Brice Bernard (au centre), conseiller régional du Rassemblement national, lors d’une opération de tractage contre l’établissement d’une zone à circulation restreinte, à Chambéry, en Savoie, le 15 février 2025.

Expurger le Rassemblement national (RN) de l’ensemble de ses candidats racistes ? Autant vider l’océan à la petite cuillère, doit songer in petto le directeur de campagne du parti aux élections municipales de mars, Julien Sanchez. A mesure que les antennes départementales du RN révèlent leurs investitures, la presse fait des listes, elle aussi : celles des « brebis galeuses » qui porteront les couleurs du parti à la flamme le 15 mars.

Le terme « brebis galeuses » était utilisé, lors des élections législatives de 2024, par le président du mouvement, Jordan Bardella, pour tenter de minimiser le troupeau de candidats épinglés pour des mots racistes, antisémites ou sexistes prononcés, parfois sous le couvert de l’humour, dans la presse ou sur les réseaux sociaux.
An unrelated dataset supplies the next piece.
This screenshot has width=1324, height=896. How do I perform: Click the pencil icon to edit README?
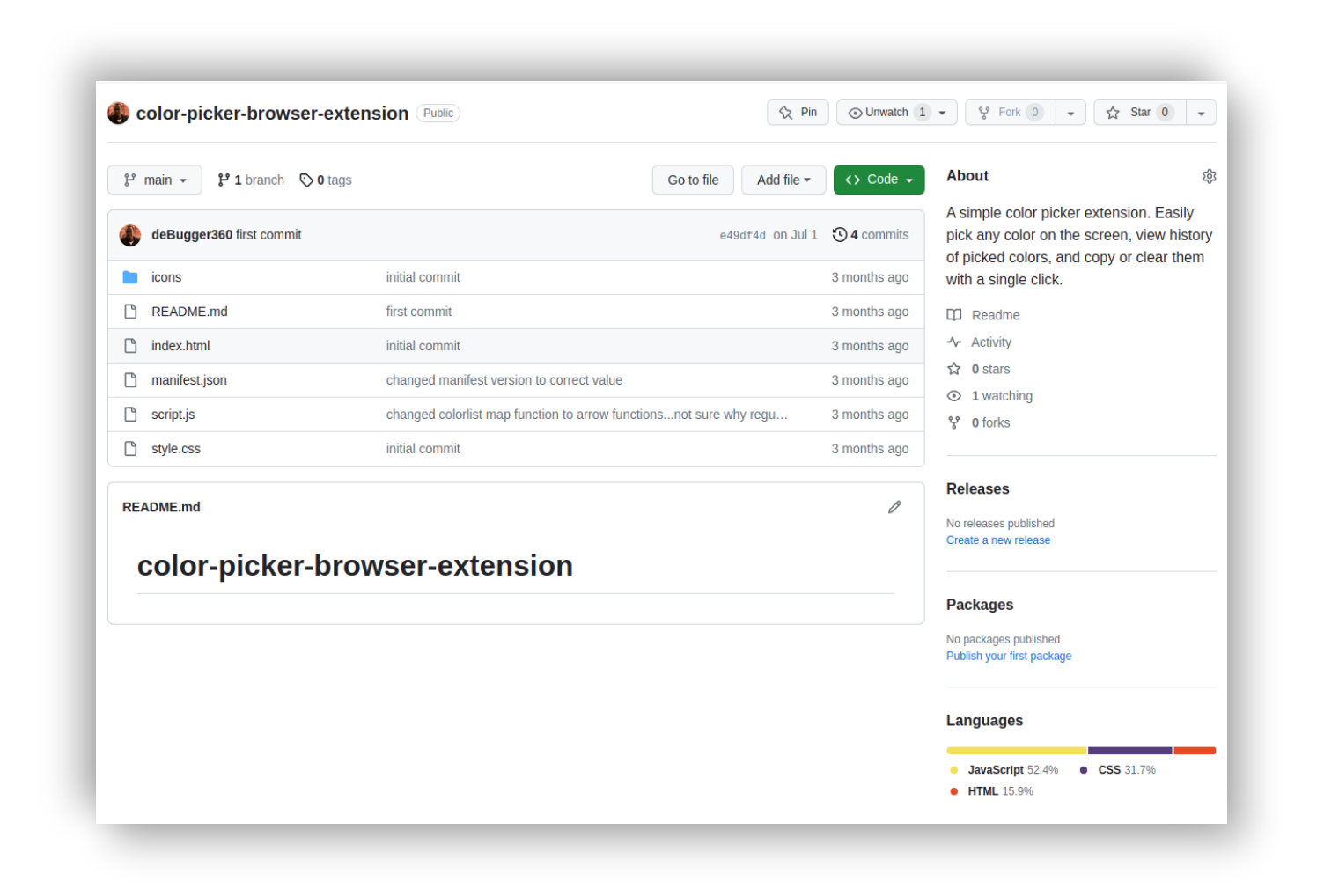point(894,507)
Récupérée depuis par les commentateurs, l’expression colle aux costumes cintrés des cadres lepénistes.

Le troupeau s’est considérablement amaigri, car le RN a parfois pris note des enquêtes de la presse – Jordan Bardella n’a pas manqué de la remercier pour le travail que son parti, pourtant bardé de collaborateurs, n’avait pas su faire. Certains des candidats épinglés aux législatives ont été écartés du mouvement après l’été 2024, plusieurs n’ont simplement pas été investis pour les élections municipales. D’autres, toutefois, continuent de pâturer, envoyés à la conquête de grandes villes.